Third, clamoring for merely greater minority representation in media ignores the fact that the quality of that representation also matters. Hattie McDaniel may have made history by being the first black woman to win an Oscar, but she also won it playing “Mammy” in Gone with the Wind.” Octavia Spencer was amazing in The Help (and won an Oscar for it in 2011), but ultimately she was still playing “the help”. For a long time now, advocates for actors of color have been pushing not just for more roles but better roles, where minority actors aren’t simply playing stereotypes, even when they win awards for it. Focusing on having more Oscar nominations neglects this critical part of the conversation.

Fourth and finally, the #oscarssowhite focus ignores the fact that nearly every Best Picture nominee this year centers on liberal-associated issues and cultural tropes.

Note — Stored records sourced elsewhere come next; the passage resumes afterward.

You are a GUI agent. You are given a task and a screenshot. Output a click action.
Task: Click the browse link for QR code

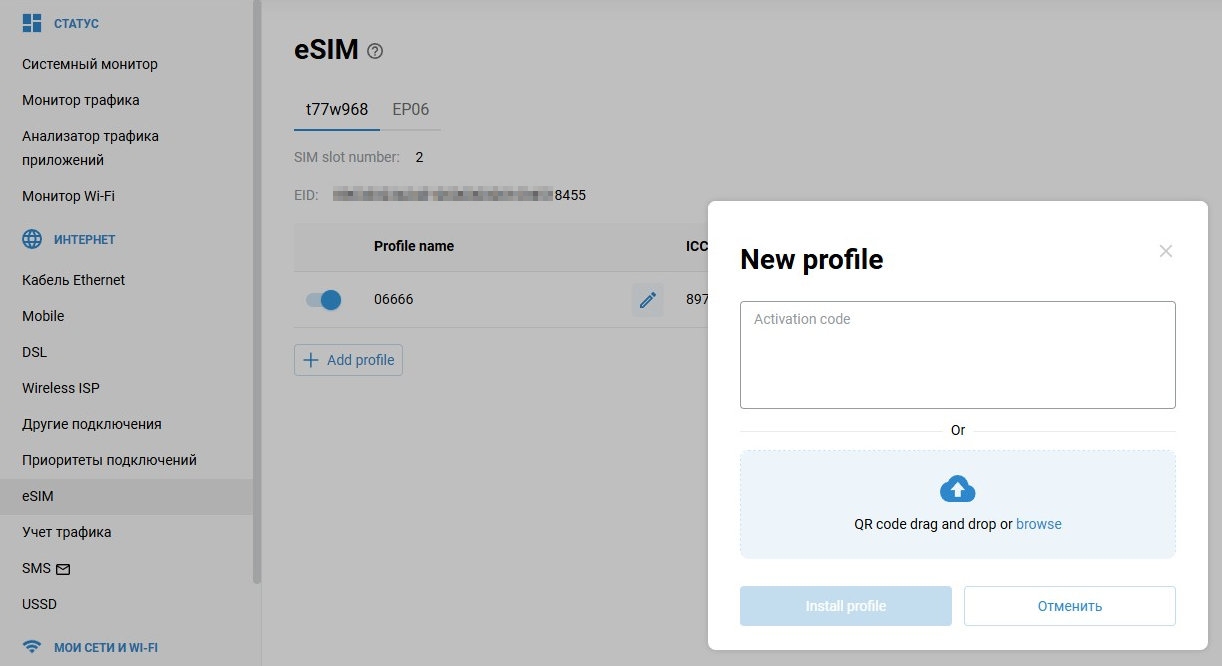(x=1038, y=524)
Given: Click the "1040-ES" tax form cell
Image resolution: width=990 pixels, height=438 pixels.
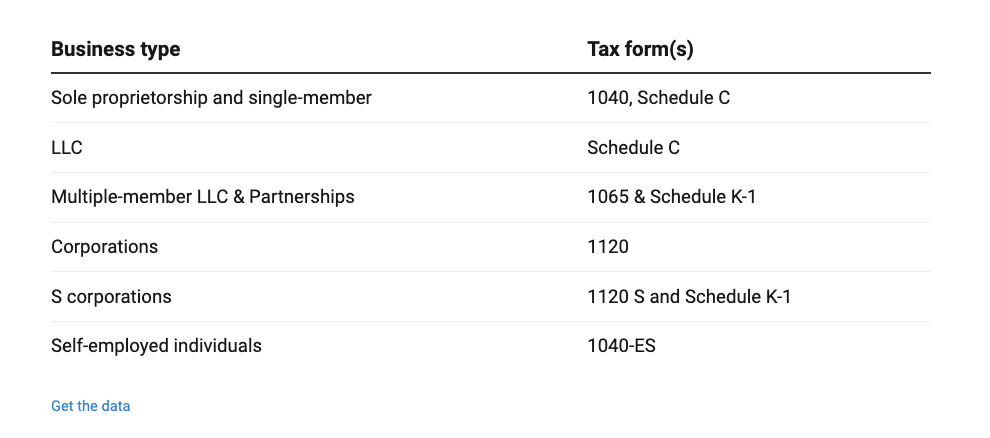Looking at the screenshot, I should pos(621,346).
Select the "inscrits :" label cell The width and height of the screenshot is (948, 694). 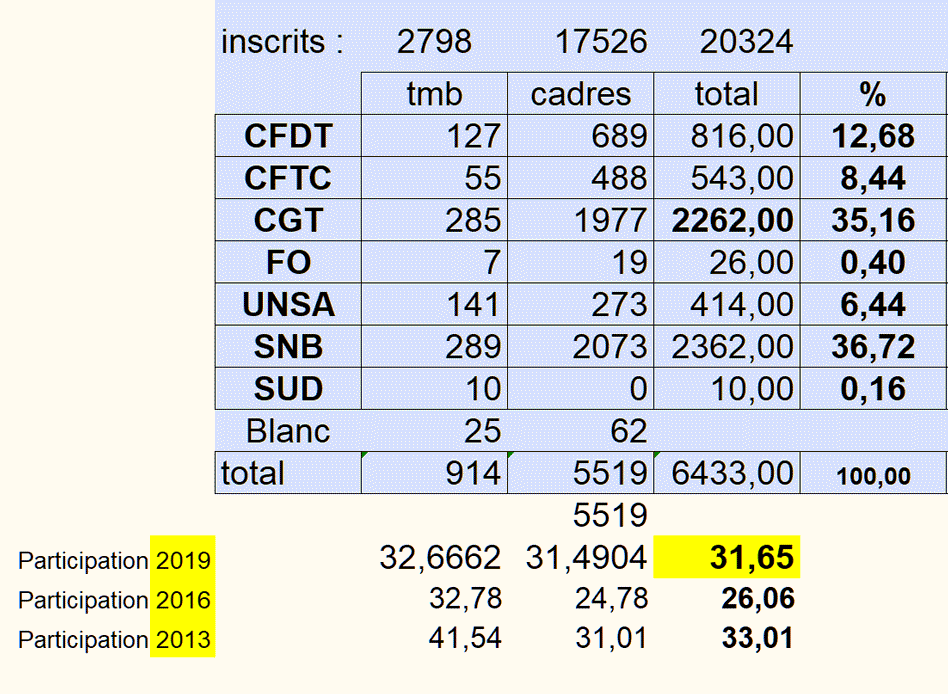click(282, 42)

Let’s go through the list, shall we?

  1. The Martian – the value of STEM Education (includes relatively diverse cast, albeit with many Asian characters being replaced by actors of other races)
  2. Brooklyn – the immigrant experience, pre-second-wave feminism, strong female lead
  3. The Big Short– the 2008 financial crisis and income inequality, capitalistic excess goes unpunished, white guys behaving badly
  4. Spotlight – brave journalists exposing corruption within a powerful religious institution
  5. Room – domestic violence, strong female lead, the challenges of nontraditional parenthood
  6. The Revenant – a brutal take-down of the romanticized frontiersman narrative, Native Americans aren’t the bad guys (!)
  7. Bridge of Spies – the Cold War was bad? (hey, I said nearly every nominee – also, it’s Spielberg, so you can’t expect anything too politically risky)
  8. Mad Max: Fury Road – Strong female lead(s), commodification of the female body, oppressive patriarchal society, gender equity shown as the Strong Leads Learn From Each Other

Sure, I’m exaggerating a little for comedy, but you see where I’m going with this. There’s a lot to like here if you’re a left-leaning film critic. Credit where credit is due, right?

Obviously at the end of the day I do not think that Hollywood is anywhere close to telling enough stories from the minds of storytellers of color. And even within the Oscar nominations, there are very legitimate gripes about actors of color and the films they are in being passed over (Straight Outta Compton comes to mind) – again, I’d urge everyone to read the report from the Ralph J. Bunche center.  But #OscarsSoWhite is the most reductive, least thoughtful way I can think of engaging with this problem and finding a real solution.